Dr. William Bernstein is continuing his press tour for the second edition of his classic investing book The Four Pillars of Investing, and I found myself listening/reading to another podcast from The Meb Faber Show: Bill Bernstein on Financial History, Star Managers & The 4 Pillars of Investing.

There was some overlap between his discussion points here and the Morningstar podcast, but it was definitely worth the time spent to get a few more interesting discoveries.

He owns zero individuals stocks. I’m pretty impressed by the discipline level of this. No vestigial stock shares from his youth, no sentimental holdings, not even a humblebrag holding. (“Well, I do have a few shares of Apple that I picked up during the IPO in 1980…”)

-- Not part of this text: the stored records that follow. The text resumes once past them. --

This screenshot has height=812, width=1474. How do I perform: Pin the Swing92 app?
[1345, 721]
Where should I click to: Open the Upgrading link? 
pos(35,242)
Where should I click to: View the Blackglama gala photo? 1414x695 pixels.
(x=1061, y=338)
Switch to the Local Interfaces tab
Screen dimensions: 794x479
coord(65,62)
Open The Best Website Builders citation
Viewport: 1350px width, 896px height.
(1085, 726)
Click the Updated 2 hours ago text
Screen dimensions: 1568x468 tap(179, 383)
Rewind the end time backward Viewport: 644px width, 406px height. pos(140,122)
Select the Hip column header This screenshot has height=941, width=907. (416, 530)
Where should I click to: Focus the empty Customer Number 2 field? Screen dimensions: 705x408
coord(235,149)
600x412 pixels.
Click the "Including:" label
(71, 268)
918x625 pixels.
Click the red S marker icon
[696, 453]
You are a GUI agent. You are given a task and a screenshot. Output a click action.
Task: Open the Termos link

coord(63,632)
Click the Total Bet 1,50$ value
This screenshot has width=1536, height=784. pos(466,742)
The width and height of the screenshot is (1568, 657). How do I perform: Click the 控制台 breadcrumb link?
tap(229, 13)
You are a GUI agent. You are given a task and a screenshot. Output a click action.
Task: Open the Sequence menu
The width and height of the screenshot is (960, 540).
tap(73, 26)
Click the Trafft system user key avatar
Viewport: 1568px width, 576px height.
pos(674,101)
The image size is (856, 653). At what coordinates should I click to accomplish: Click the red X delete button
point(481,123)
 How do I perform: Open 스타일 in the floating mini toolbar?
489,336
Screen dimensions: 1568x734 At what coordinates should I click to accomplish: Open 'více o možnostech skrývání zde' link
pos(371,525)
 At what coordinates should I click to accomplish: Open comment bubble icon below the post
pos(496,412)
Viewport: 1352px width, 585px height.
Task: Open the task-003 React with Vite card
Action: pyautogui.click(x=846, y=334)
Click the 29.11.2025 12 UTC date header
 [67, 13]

Meb Faber: Does Dr. Bernstein have a play account? Do you allow yourself to have some investments you’ll trade around a little bit or are you too strict for that?

Dr. Bernstein: No. For two reasons, number one is, I learned my lesson early on just like you did. And, number two, I also am a co-principal in an IRA firm, and I just don’t want to be dealing with trading individual stocks.

He thinks that safe withdrawal rates are improving.

I am reasonably optimistic, as optimistic as I’ve actually been in 15 or 20 years about securities returns in about people’s ability to spend. What we told people until relatively recently was if you’re a typical 65-year-old retiree, a 2% burn rate is bulletproof, 3% is probably safe, 4%, you’re probably taking some risk, and at 5% burn rate, you’re taking a real risk. And I think that given the increase in real bond rates and the general decrease in valuations almost everywhere in the world except in the U.S. and especially with U.S. large cap stocks, I think that expected returns have increased to the point that you can increase those burn rates by about a percent. And that may not sound like very much, but going from 2% to 3% gives you 50% more spending power each and every year. So, I’m reasonably optimistic about future security returns, both for people who are going to be putting money away, and people who are going to be spending as well, assuming they didn’t get too badly clobbered in 2022.

Adding in that additional percentage point would change the quote to “if you’re a typical 65-year-old retiree, a 3% burn rate is bulletproof, 4% is probably safe, 5%, you’re probably taking some risk, and at 6% burn rate, you’re taking a real risk.” That is a big change, as he says.